Interface errors, missed packets and rec overruns
-
Looks like slightly different cause though. recv_no_buff vs defer_count
The first thing I'd try is reassigning the NICs to use a different one as WAN and see if the issue follows it.
Next I'd try a different flow-control setting and check the current negotiated value. That should prevent the other side overloading the receive buffers if both ends support it.
Steve
-
@stephenw10 said in Interface errors, missed packets and rec overruns:
Looks like slightly different cause though. recv_no_buff vs defer_count
I noticed that too, but I'm not sure what "defer" means here. I mean I'm also not sure what "recv_no_buff" means, but my educated guess is it received a packet but had no buffer space available to place it in.
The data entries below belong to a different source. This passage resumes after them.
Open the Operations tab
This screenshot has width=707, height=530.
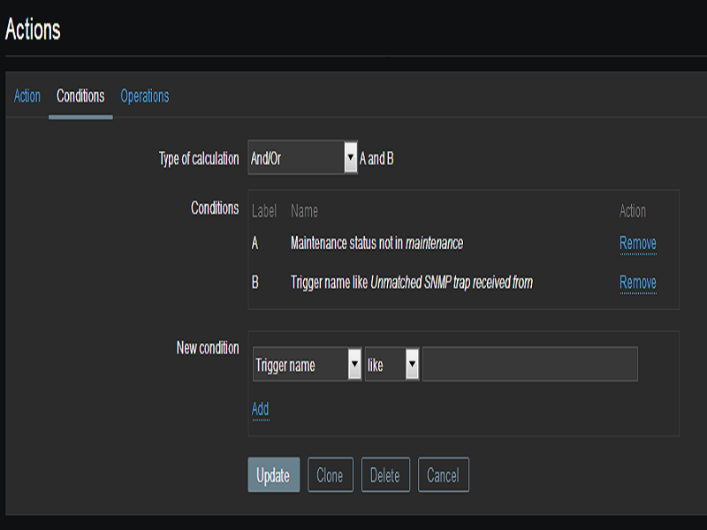(x=145, y=96)
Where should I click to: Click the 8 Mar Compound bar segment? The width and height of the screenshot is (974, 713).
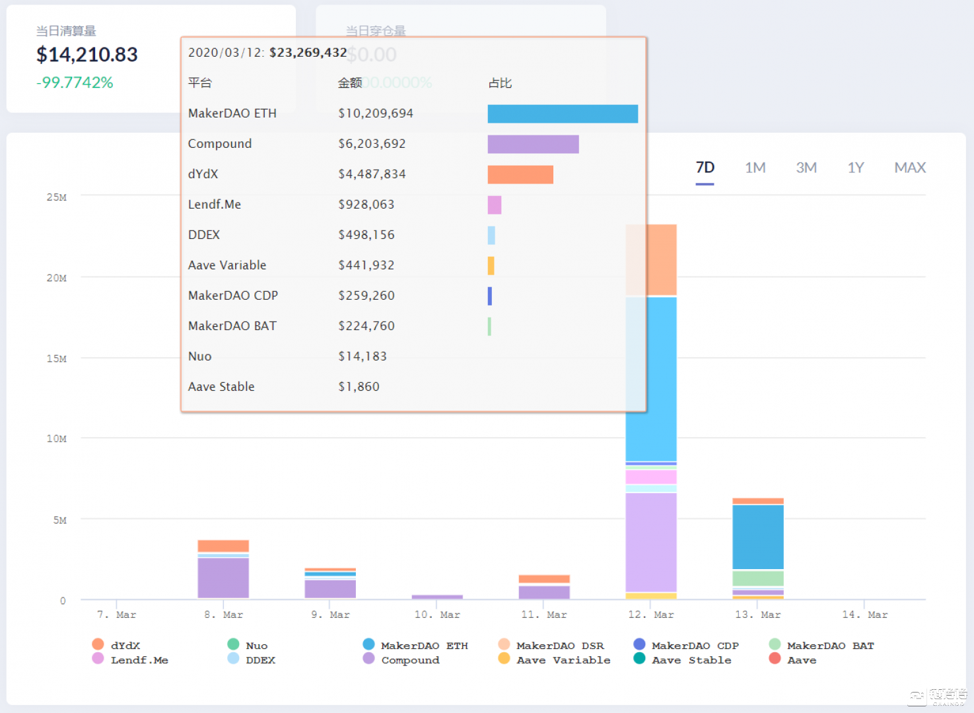223,578
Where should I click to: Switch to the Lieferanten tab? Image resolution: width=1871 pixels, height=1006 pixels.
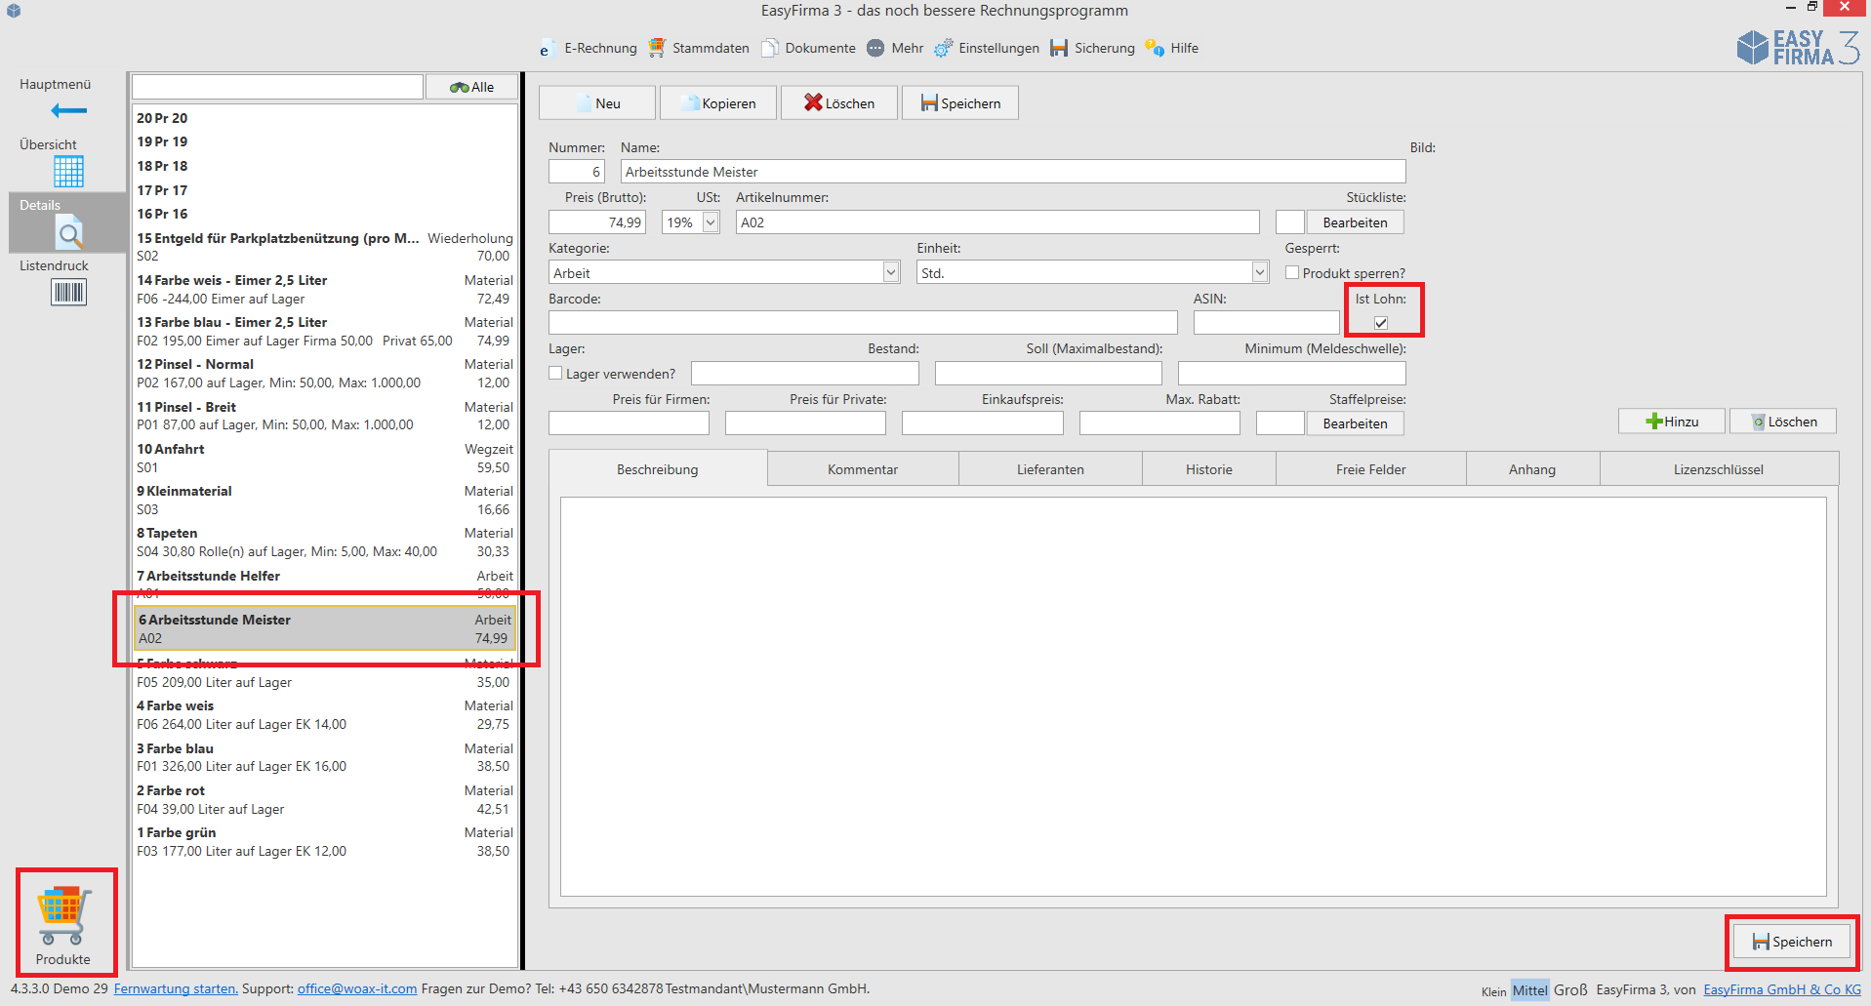(x=1050, y=469)
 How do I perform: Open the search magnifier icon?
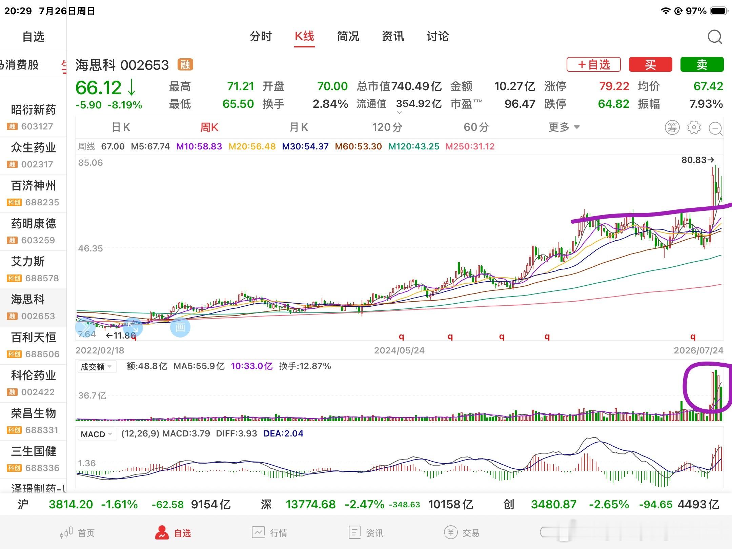(x=715, y=37)
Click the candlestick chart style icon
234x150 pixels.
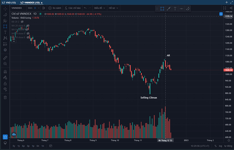coord(44,7)
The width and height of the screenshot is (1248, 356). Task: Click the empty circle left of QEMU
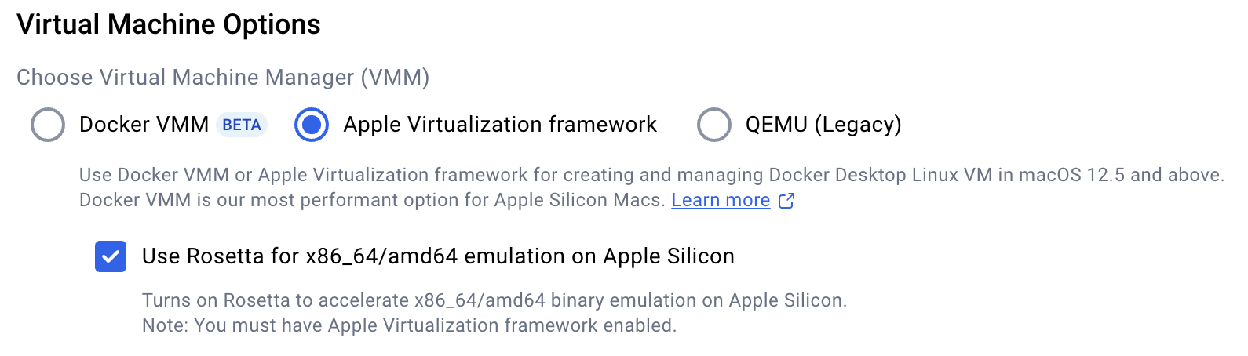pyautogui.click(x=714, y=125)
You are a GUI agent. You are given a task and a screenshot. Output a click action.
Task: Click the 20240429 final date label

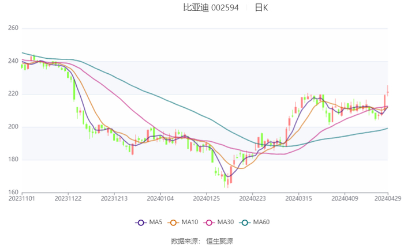(x=387, y=198)
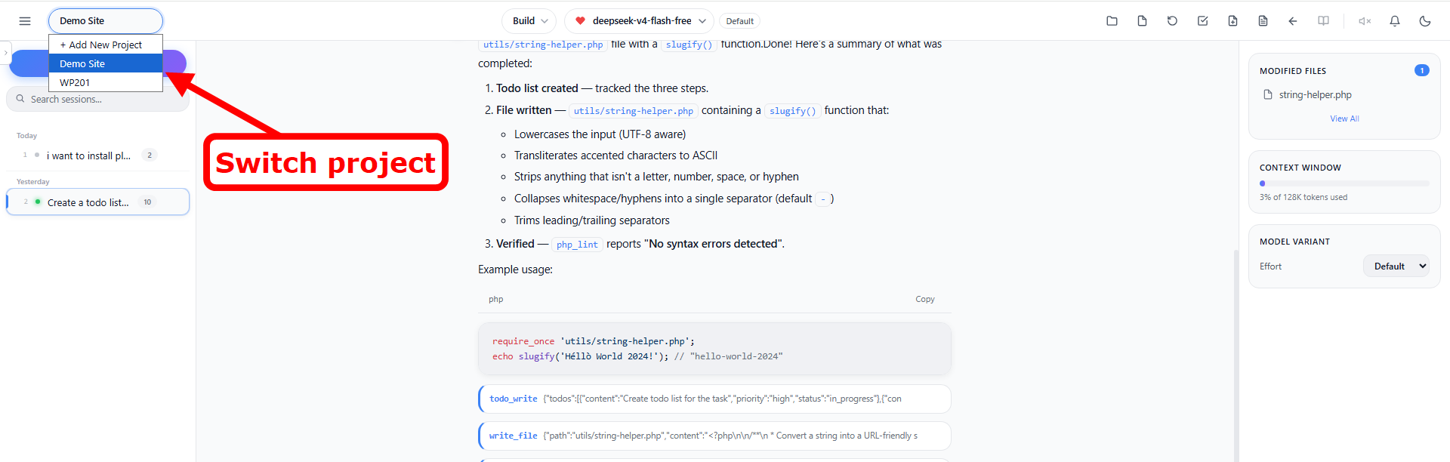The height and width of the screenshot is (462, 1450).
Task: Open the Effort Default dropdown
Action: pyautogui.click(x=1396, y=266)
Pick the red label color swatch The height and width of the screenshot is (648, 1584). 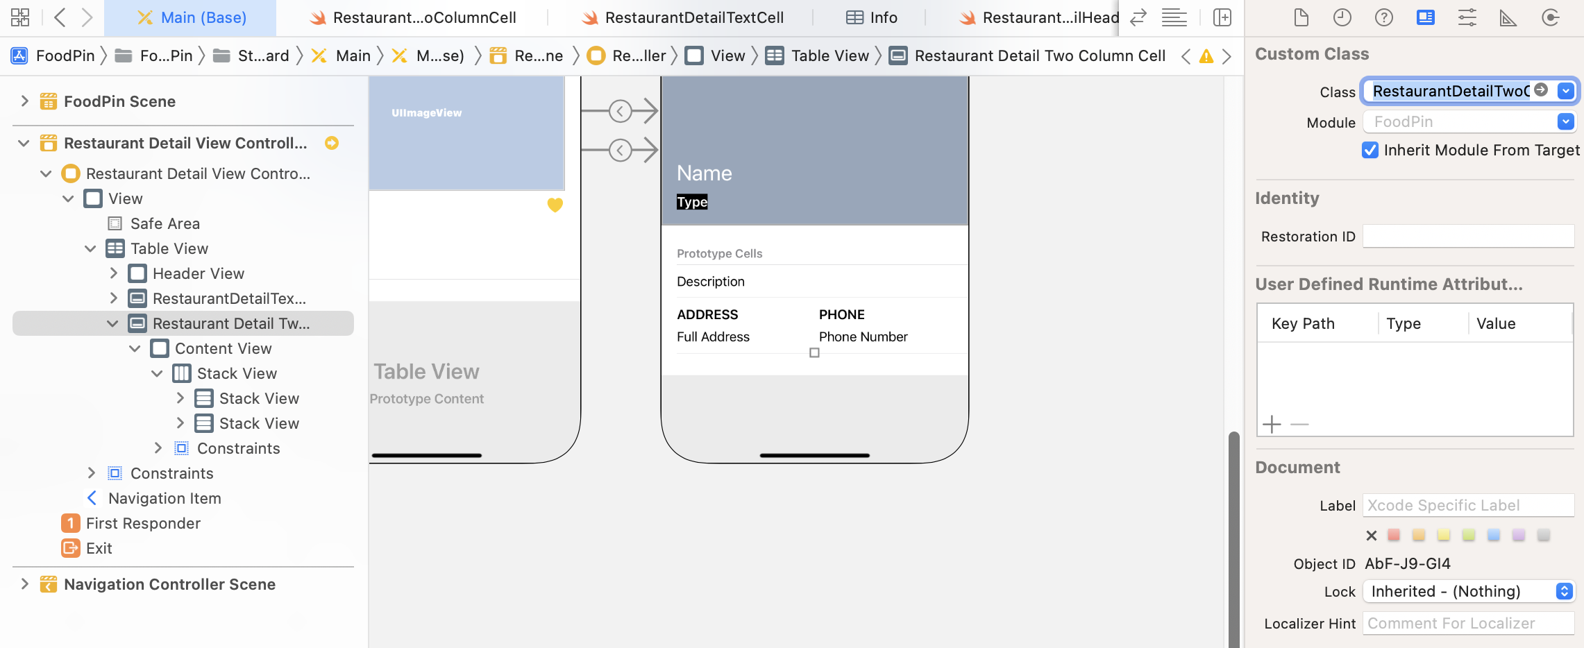click(x=1393, y=535)
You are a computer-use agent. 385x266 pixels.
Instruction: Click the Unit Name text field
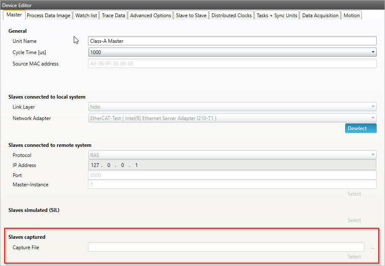tap(232, 41)
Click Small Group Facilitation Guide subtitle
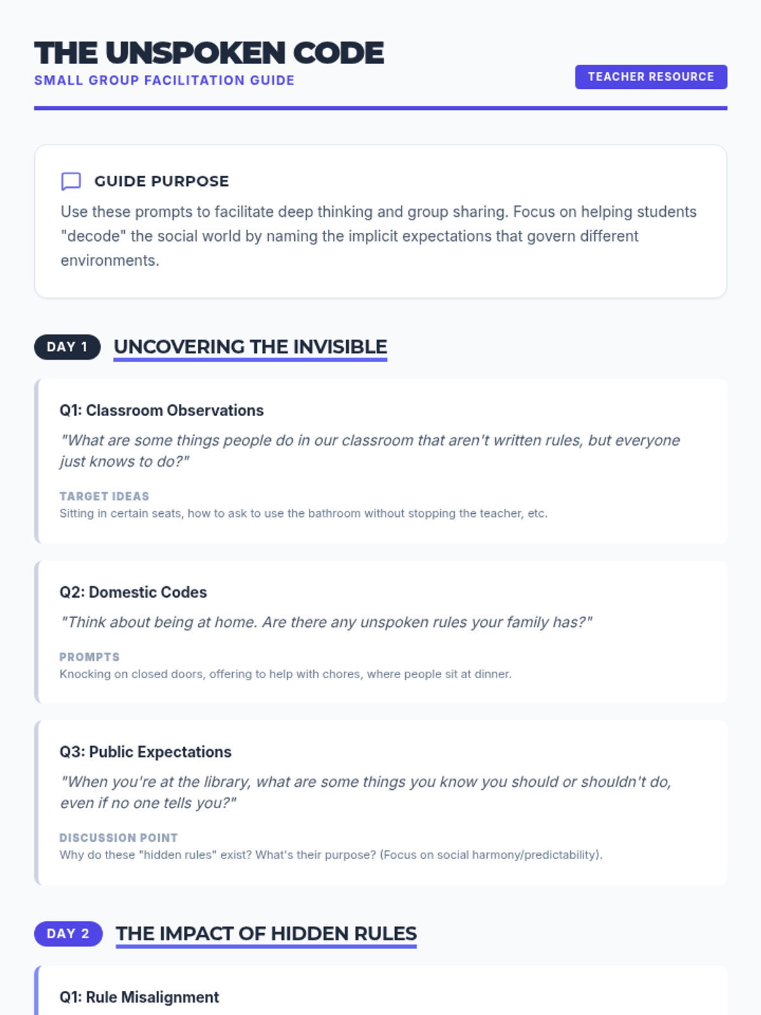Image resolution: width=761 pixels, height=1015 pixels. [164, 81]
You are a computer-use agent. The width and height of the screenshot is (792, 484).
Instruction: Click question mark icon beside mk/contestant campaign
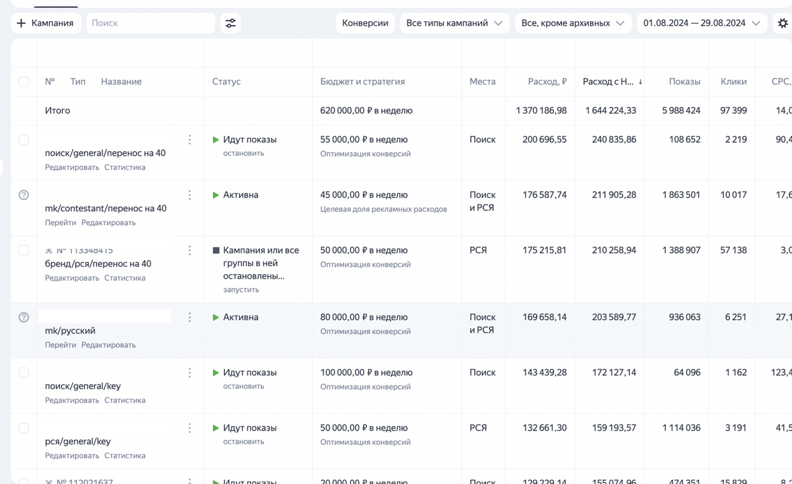point(24,195)
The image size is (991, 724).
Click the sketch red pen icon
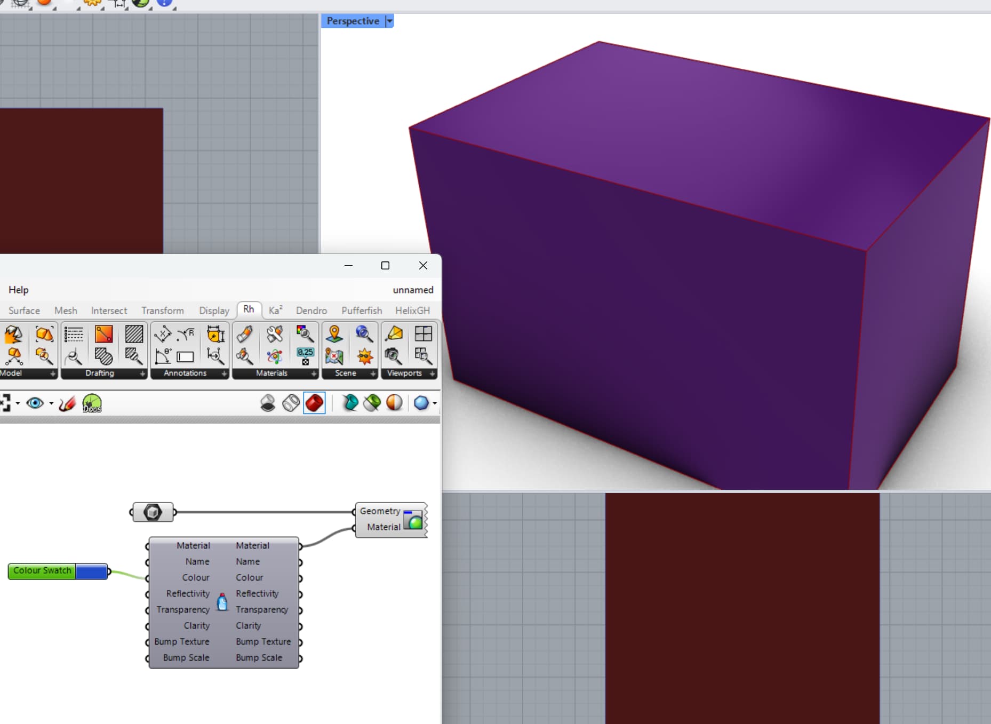(x=67, y=403)
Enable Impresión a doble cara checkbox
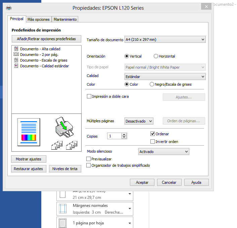Screen dimensions: 237x228 coord(89,96)
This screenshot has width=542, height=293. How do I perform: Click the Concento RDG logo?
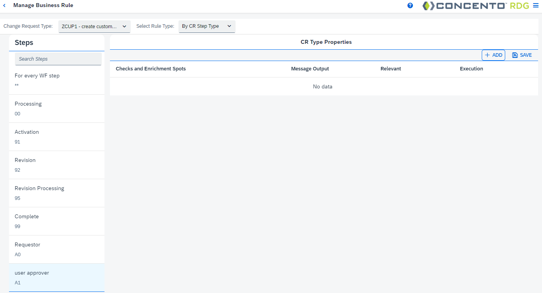pyautogui.click(x=474, y=6)
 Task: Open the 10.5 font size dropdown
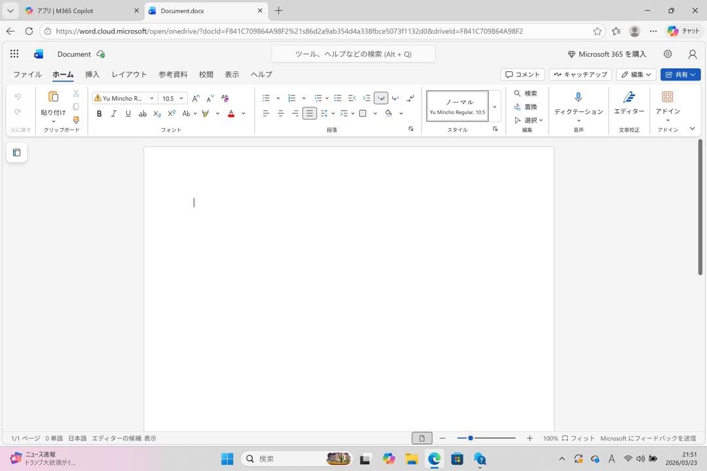coord(181,98)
@stephenw10 said in Interface errors, missed packets and rec overruns:
The first thing I'd try is reassigning the NICs to use a different one as WAN and see if the issue follows it.
I tried that already, the 82583V NICs all do the same thing.
@stephenw10 said in Interface errors, missed packets and rec overruns:
Next I'd try a different flow-control setting and check the current negotiated value.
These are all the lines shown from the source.